Archive for September 14th, 2008
People are beginning to realize that the “surge” is not the reason for reduced violence in Iraq. The story I linked there repeats the argument I made a couple weeks ago that Iran is the reason that violence is down, and Iranian influence is actually bad news for the US in overall strategy. But, because the US wants to find a way out of the debacle in Iraq, the Bush Administration isn’t countering the Iranian influence — they are willing to accept a real defeat in favor of a propaganda victory that might help the McCain campaign. Apparently they are willing to lose a war in order to win an election.

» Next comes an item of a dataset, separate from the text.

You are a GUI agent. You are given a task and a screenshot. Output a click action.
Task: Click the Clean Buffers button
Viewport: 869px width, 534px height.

Moreover, Americans on the scene are very afraid that the lack of political progress over these months of relative calm may be setting the stage for an increase in violence. This worry underlies concern that Iraq is about to explode. For the Bush Administration, the hope is that all the shit hits the fan AFTER the election, so that they can continue the fallacious argument that the surge is working.

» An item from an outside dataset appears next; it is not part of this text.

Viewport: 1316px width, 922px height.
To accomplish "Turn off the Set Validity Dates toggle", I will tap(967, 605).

This is a short entry today, but the topic is huge. The US fought a war in Iraq that successfully deposed Saddam Hussein, but failed in every other goal. Iraq is not a functioning democracy, not even close. They held elections, but the government is a Shi’ite dominated bloc that only controls Baghdad and some Shi’ite areas, often because of a deal between Iran, Iraq and a few militias. The Sunnis and Kurds control their regions, and if the Shi’ites try to extend control, the violence will expand again. The dream of Iraq as a model democracy to alter politics in the region is dead, and the US policy has failed utterly and completely.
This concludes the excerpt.